We do need to get a collective backbone. Don’t get me wrong, I’m no Audie Murphy. I’ve never faced combat. I have no idea how I’d behave in a life-threatening crisis. I hope I’d behave well…the lessons imparted to me by my combat-veteran father tell me that in a crisis I’m to swallow fear and do what needs to be done. I believe I’d give a good account of myself…that is, if I were on a bus and I saw a woman being abused, I would intervene. I wouldn’t care that I might get hurt or the authorities might arrest me afterwards…I would intervene because that is the right thing to do, consequences be damned. And we do see that in the USA when its totally absent elsewhere in the West…but we also know that it isn’t universal in the USA because we do get the stories where everyone did just stand around and let it happen.

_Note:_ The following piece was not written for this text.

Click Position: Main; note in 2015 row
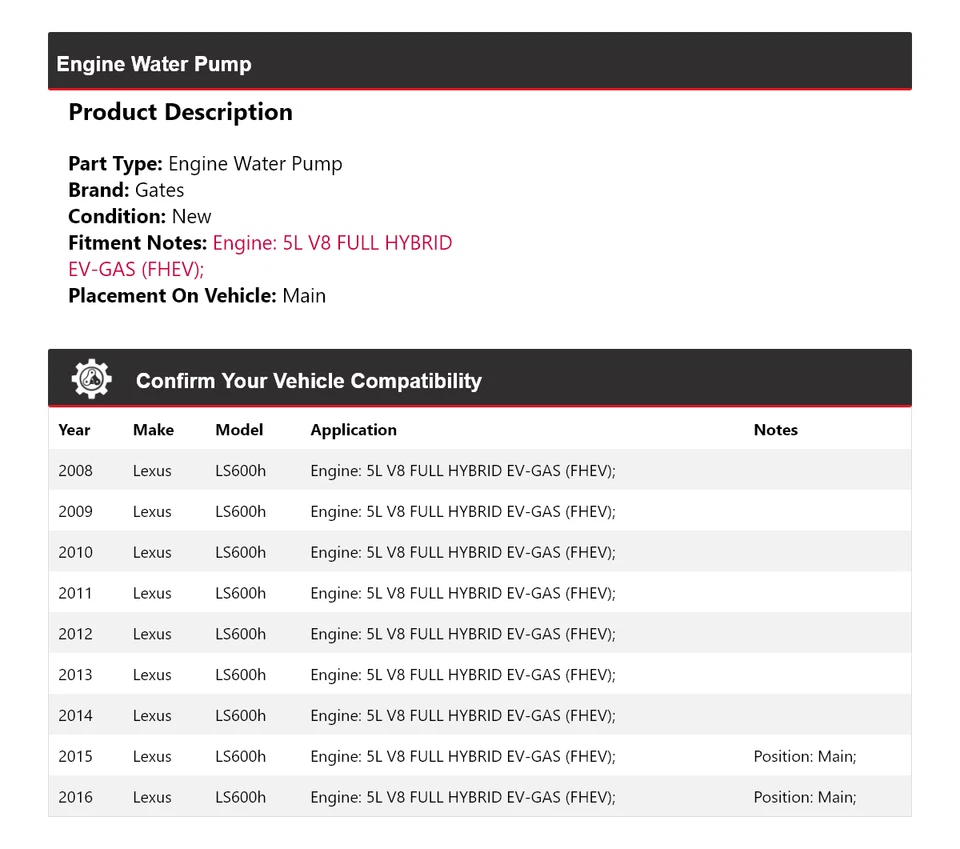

Growing a spine is going to take a cultural shift – and that means a pop-cultural shift. We’re going to have to start retelling tales of heroism. More movies like The Alamo of 1960, less like Saving Private Ryan of 1998 – and, yes, I recognize the high quality in both films…but one is a tale of triumph in defeat the other a tale of defeat in triumph (after all, the key scene is a defense of a bridge against odds…and while most of the men died, the bridge was held…the evil Nazis were thwarted. A good outcome was obtained…but the movie ends it with it all being quite useless effort). It is a huge difference. And we need to get it back.